Some of the functions you find in OpenAF have the “stream version” and the “non stream version”. For example: io.readFileBytes and io.readFileStream; io.writeFileBytes and io.writeFileStream; HTTP.getBytes and HTTP.getStream; etc.

So what’s the difference?

Roughly the non stream version will get the relevant contents to memory from another source or write them from memory to another source. It’s fast but the bigger the contents, the bigger memory you will need.

The stream version provides an object that let’s other functions retrieve small sub-sets of the content (from another source or memory) while handling that content.

For example, reading a file:

var contents = io.readFileBytes("myFile.bin");

// vs

var istream = io.readFileStream("myFile.bin");

The variable contents will hold all the bytes on the myFile.bin file while the variable istream will be an object allowing other functions to read parts of myFile.bin.

Input and output streams

These OpenAF streams are actually nothing more than the Java’s InputStream and OutputStream objects. Input for streams that let you read content from another source and Output for streams that let you write content to some other source.

In the file example you have an input stream: istream. So how can you now, for example, write the contents you get from the input stream to another file?

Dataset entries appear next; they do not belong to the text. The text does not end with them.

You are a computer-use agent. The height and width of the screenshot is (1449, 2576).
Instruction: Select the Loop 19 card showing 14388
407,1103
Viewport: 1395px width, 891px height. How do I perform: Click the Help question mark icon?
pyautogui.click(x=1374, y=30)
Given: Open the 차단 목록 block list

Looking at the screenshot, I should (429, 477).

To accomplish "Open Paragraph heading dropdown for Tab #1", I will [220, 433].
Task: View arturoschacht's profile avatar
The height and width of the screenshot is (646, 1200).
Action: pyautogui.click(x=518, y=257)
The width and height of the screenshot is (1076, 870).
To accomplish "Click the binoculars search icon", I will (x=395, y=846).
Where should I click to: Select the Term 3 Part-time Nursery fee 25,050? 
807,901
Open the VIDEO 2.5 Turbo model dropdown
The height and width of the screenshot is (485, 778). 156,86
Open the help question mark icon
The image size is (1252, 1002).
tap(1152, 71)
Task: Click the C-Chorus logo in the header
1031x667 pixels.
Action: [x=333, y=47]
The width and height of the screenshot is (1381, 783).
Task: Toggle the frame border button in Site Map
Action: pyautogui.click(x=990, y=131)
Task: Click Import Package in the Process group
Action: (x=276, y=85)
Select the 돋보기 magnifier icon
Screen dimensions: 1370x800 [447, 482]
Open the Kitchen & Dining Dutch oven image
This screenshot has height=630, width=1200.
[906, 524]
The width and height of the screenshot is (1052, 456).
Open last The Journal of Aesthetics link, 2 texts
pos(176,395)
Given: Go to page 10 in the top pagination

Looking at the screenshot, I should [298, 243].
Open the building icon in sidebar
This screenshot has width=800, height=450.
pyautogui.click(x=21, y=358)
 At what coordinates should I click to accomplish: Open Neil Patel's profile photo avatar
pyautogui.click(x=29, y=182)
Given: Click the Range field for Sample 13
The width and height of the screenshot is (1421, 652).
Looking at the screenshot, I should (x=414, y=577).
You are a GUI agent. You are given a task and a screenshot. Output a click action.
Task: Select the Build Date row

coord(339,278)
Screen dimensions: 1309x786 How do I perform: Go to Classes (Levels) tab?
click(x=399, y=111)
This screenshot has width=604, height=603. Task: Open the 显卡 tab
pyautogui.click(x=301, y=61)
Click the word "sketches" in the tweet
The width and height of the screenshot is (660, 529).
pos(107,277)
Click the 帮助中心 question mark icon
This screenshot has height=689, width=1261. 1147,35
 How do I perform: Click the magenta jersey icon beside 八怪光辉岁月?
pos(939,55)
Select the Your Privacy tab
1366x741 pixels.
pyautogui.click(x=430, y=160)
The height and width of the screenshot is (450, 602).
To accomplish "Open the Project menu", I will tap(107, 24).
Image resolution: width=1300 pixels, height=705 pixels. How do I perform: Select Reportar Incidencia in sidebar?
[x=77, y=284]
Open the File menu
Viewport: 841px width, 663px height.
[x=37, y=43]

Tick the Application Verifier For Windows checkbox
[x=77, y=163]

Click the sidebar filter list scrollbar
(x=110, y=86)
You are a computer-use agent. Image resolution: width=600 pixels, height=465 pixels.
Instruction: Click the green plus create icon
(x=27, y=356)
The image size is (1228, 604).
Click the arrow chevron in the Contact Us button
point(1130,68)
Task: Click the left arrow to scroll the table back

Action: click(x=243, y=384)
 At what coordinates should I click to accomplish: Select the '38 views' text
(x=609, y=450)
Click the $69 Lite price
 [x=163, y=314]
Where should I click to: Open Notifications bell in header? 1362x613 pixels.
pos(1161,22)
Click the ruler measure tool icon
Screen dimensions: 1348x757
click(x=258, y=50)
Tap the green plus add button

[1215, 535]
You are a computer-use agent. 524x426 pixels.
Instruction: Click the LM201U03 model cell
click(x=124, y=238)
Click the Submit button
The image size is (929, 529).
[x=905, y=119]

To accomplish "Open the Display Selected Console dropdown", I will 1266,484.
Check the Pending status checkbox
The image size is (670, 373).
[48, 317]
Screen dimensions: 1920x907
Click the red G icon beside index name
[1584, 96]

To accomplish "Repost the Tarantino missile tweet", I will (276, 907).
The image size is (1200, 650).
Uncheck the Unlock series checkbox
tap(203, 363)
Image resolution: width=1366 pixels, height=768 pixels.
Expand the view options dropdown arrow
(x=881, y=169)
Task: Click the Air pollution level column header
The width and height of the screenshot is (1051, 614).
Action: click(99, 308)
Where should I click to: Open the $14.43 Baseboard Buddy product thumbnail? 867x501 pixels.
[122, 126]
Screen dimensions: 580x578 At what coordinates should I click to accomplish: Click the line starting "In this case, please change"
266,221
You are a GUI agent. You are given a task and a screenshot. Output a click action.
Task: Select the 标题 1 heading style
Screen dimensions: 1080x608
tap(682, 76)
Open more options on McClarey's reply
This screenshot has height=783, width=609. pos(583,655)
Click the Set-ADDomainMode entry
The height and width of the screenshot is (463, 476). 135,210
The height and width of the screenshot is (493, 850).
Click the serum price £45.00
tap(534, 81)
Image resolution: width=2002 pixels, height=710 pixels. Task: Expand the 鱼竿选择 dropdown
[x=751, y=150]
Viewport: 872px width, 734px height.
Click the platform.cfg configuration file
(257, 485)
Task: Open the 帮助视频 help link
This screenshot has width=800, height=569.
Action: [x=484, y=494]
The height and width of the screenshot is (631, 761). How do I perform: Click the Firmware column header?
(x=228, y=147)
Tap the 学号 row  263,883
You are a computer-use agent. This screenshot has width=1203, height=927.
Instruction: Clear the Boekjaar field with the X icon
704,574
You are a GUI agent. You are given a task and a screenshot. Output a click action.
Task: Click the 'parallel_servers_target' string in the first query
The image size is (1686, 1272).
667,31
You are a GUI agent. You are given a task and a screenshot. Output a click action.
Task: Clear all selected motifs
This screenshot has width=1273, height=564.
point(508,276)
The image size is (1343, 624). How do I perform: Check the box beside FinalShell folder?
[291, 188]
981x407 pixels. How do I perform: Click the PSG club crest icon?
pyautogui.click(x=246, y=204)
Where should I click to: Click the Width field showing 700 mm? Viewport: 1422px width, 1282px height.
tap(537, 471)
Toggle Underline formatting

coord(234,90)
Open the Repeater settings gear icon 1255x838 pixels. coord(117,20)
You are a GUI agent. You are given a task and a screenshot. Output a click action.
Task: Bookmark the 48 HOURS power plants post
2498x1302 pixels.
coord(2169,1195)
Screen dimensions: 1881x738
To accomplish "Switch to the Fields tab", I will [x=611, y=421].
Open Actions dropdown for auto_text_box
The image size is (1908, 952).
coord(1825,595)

var istream = io.readFileStream("myFile.bin");
var ostream = io.writeFileStream("myNewFile.bin");

ioStreamCopy(ostream, istream);

Usually these stream objects need to be closed once used by calling the method .close(). But this OpenAF’s ioStreamCopy does everything for you.

There are more methods like ioStreamRead, ioStreamReadLines, ioStreamReadBytes, ioStreamWrite, ioStreamWriteBytes, etc…

Handling input streams

Let’s assume that you are reading a huge csv file and you want to process each line:

var istream = io.readFileStream("mycsv.csv");
ioStreamReadLines(istream, (line) => {
    // Handle the line

    return result;
});
istream.close();

In this example the function ioStreamReadLines will read contents from the istream input stream until it finds the defined separator, new line (‘\n’) by default in this case. Then it calls the callback function with one argument: the entire line. When it ends the istream is closed since it’s no longer needed.

What about the returned result? One of the benefits is that you don’t have to read to the end of the stream/file. You can stop at any time. If ‘result = true’ the function ioStreamReadLines will stop reading from the input stream and return.

Note: there is an argument on the ioStreamReadLines function to provide a different separator than ‘\n’. Check “help ioStreamReadLines” on an openaf-console.